What you are asked to do: Each line from the one that contains "is (402, 1024)." to the end of the entries must be copied word for word, and only those lines.

═══ Records for the task

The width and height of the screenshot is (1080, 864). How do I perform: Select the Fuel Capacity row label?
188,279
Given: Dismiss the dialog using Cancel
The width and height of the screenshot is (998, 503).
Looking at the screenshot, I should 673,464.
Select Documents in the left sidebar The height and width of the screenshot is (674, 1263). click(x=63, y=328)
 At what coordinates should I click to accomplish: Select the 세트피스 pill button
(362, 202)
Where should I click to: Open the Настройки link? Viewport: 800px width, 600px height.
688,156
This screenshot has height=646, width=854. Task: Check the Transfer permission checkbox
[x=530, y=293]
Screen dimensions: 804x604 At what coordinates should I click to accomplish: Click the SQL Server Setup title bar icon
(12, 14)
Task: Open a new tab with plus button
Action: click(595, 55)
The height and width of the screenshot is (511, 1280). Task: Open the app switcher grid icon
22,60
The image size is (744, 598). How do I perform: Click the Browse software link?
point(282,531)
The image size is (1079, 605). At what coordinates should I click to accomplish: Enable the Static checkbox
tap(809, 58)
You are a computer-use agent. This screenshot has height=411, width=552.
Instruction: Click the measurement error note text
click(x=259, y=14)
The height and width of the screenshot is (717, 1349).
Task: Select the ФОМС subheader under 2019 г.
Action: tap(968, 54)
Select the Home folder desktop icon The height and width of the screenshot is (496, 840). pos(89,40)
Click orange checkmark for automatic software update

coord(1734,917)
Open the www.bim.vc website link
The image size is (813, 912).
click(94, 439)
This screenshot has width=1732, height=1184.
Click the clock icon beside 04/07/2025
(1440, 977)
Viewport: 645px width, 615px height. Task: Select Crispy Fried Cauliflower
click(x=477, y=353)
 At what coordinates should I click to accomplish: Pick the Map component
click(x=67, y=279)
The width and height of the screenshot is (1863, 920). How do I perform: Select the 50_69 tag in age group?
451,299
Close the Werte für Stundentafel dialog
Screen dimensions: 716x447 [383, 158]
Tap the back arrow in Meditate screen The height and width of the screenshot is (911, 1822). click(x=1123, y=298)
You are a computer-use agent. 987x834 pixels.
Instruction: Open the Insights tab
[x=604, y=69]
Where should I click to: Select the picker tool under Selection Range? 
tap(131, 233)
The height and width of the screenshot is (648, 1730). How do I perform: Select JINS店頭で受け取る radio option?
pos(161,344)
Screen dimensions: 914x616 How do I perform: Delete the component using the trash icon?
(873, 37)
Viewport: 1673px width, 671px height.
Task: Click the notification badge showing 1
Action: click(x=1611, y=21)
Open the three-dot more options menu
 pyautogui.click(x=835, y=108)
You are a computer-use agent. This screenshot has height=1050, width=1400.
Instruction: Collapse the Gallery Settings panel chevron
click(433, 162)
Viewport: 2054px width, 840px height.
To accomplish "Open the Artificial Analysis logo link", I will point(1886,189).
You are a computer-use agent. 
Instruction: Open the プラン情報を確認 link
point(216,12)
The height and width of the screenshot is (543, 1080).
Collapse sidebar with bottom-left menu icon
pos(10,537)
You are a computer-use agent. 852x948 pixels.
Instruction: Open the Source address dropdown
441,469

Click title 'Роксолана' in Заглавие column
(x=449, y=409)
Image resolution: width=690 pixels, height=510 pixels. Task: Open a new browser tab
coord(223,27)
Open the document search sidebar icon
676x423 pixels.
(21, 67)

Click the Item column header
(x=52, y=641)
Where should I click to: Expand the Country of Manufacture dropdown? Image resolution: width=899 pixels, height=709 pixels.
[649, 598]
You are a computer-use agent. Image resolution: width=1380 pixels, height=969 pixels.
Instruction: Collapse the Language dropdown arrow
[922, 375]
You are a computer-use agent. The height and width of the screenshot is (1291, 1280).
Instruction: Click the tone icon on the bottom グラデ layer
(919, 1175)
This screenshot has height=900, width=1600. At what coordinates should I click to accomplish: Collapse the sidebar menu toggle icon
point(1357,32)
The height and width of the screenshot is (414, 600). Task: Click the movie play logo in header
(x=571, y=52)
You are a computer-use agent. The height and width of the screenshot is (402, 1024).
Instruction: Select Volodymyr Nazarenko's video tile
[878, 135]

══════

Output below:
You are a computer-use agent. The height and width of the screenshot is (402, 1024).
Instruction: Select Volodymyr Nazarenko's video tile
[878, 135]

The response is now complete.